Fang Cabrera

A tech notebook

The CUDA Parallel Programming Model - 1. Concepts

2019-11-30 FangCUDA

I took the Graphics Processing Units course at NYU this past fall. This is the first post in a series about what I learnt. Buckle up for lots of technical details!


  1. Concepts

    1. key abstractions
    2. granularity
  2. CUDA Architecture

    1. kernel execution
    2. thread organization
    3. blocks
    4. SMs
    5. warp
    6. execution picture
  3. Thread ID
  4. Memory Hierarchy

    1. between CPU and GPU
    2. global memory
    3. shared memory
    4. local memory
    5. registers
    6. constant and texture memory
    7. principle behind the design of memory hierarchy
    8. more on the difference between shared memory and registers in a CUDA device

Some Concepts

three key abstractions

  • a hierarchy of thread groups
  • shared memories
  • barrier synchronization


  • In parallel computing, granularity means the amount of computation in relation to communication (or transfer) of data.

    • fine-grained: individual tasks are small in terms of code size and execution time.
    • coarse-grained: larger amounts of computation, infrequent data communication.
  • CUDA abstraction:

    • fine-grained data parallelism and thread parallelism nested within roarse-grained data parallelism and task parallelism.
    • programmers partition the problem into coarse sub-problems that can be solved independently in prallel by blocks of threads and each sub-problem into finer pieces that can be solved cooperatively in parallel by threads within the block.

CUDA Architecture

kernel execution

  • Executed in parallel by an array of threads, all of which run the same code.
  • Each thread has an ID which is used to compute memory addresses and make control decisions.

thread organization - grid of blocks

  • Threads are arranged as a grid of blocks.
  • Blocks in a grid are completely independent which means they can be executed in any order, in parallel or in series.
  • The independence allows thread blocks to be scheduled in any order across any number of cores.


  • Threads from the same block have access to a shared memory .
  • Execution of threads from the same block can be synchronized (to coordinate memory accesses).


The CUDA architecture is built around a scalable array of multithreaded Streaming Multiprocessors.

Each SM has:

  • a set of execution units
  • a set of registers
  • a chunk of shared memory.


Warp is the basic unit of execution in an NVIDIA GPU.

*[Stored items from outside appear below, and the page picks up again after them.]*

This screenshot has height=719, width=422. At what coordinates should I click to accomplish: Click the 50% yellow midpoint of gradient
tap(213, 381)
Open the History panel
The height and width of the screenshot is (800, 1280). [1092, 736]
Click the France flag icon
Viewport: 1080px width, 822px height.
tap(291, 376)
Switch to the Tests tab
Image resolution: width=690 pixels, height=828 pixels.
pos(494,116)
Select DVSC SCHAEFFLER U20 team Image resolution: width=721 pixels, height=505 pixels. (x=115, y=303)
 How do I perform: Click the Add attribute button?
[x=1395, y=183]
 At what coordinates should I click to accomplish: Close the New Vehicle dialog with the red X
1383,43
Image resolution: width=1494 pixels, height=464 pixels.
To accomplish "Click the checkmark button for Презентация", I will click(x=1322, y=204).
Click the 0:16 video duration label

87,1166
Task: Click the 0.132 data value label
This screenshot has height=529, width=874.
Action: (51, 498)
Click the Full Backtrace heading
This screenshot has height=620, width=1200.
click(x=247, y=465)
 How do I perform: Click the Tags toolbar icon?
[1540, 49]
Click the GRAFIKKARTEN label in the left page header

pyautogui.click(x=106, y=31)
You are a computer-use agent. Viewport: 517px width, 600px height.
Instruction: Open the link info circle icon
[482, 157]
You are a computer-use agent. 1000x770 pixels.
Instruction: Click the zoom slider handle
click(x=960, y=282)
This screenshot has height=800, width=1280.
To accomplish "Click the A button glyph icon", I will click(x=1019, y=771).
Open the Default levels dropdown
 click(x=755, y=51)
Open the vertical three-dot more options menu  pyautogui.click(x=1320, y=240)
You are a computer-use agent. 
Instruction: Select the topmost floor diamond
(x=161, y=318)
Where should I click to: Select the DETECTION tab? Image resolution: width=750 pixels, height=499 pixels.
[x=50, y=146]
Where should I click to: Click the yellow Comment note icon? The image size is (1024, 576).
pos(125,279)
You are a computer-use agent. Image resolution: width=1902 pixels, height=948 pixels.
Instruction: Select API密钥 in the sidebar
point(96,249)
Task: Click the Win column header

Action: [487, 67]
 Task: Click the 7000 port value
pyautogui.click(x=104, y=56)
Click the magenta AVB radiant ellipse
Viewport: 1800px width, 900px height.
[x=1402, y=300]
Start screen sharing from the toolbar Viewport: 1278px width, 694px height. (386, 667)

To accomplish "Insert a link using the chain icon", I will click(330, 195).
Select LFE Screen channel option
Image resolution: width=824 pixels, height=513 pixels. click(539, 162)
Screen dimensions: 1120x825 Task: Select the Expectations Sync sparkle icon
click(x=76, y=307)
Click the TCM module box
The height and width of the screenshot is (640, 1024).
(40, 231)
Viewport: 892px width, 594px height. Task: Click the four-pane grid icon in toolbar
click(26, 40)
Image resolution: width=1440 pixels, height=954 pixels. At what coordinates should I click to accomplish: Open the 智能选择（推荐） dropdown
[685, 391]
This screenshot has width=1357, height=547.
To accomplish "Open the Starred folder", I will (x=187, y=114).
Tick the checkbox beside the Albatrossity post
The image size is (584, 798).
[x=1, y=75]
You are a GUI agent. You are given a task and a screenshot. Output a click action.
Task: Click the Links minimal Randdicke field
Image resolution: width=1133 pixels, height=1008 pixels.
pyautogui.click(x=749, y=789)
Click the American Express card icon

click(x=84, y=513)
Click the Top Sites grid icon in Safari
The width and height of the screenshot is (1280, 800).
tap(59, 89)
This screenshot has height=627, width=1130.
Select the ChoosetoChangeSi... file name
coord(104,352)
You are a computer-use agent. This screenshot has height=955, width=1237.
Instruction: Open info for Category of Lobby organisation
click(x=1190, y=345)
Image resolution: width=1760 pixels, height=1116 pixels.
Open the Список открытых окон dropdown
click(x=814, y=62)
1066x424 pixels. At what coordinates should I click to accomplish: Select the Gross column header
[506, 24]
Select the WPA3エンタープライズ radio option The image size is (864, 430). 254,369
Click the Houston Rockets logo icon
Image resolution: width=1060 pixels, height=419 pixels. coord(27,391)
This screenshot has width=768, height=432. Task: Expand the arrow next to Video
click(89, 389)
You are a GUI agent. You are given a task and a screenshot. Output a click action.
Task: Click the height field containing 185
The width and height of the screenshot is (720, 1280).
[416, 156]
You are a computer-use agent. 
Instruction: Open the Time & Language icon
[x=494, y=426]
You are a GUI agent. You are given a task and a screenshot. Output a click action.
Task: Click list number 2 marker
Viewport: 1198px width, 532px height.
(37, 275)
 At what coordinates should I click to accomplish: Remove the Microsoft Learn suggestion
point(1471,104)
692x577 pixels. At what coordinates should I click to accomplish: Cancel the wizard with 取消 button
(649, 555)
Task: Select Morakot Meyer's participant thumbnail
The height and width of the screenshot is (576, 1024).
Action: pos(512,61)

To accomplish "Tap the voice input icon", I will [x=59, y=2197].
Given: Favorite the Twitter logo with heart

A warp is a collection of threads, 32 in current NVIDIA implementations.

  • threads within a warp a executed simultaneously by an SM.
  • multiple warps can be executed on an SM at once.

The mapping between warps and thread blocks can affect the performance of the kernel. It’s usually good the keep the size of a block a multiple of 32.

picture the process of execution

  1. CUDA program on the host CPU invokes a kernel grid
  2. blocks in the grid are enumerated and distributed to SMs with available execution capacity
  3. the threads of a block execute concurrently on one SM
  4. as thread blocks terminate, new blocks are launched on the vacated SMs

Thread ID


Memory Hierarchy


between CPU and GPU

CPU and GPU has separate memory spaces => data must be moved from CPU to GPU before computation starts, as well as moved back to CPU once processing has completed.

Host can write or read global memory and constant memory by calling API function.

(Note that device can only read constant memory. But it’s short-latency and high-bandwidth)

Shared memory and registers are on-chip memories that are not visible to the host.

global memory

  1. accessible to all threads as well as the host (CPU)
  2. host allocate and deallocate the global memory
  3. data is first initialized here for the GPU to work on
  4. two main challenges regarding gloabl memory:

    • long latency
    • relatively limited bandwidth
  5. techniques and hardwares to deal with the limitations of global memory:


shared memory

  1. on-chip
  2. each thread block has its own
  3. much faster than local or global memory
  4. requires special handling to get max performance
  5. only exists for the lifetime of the block


local memory

  1. on-chip
  2. only exists for the lifetime of the thread
  3. generally handled automatically by the compiler



  1. each thread can only access its own registers
  2. a kernel function typically uses registers to hold frequently accessed variables that are private to each thread

constant and texture memory

read-only, accessible by all threads

  • constant memory: used to cache values that are shared by all functional units.
  • texture memory is optimized for texturing operations provided by the hardware

principle behind the design of memory hierarchy

To improve compute-to-global-memory-access ratio and thus achieve high execution speed.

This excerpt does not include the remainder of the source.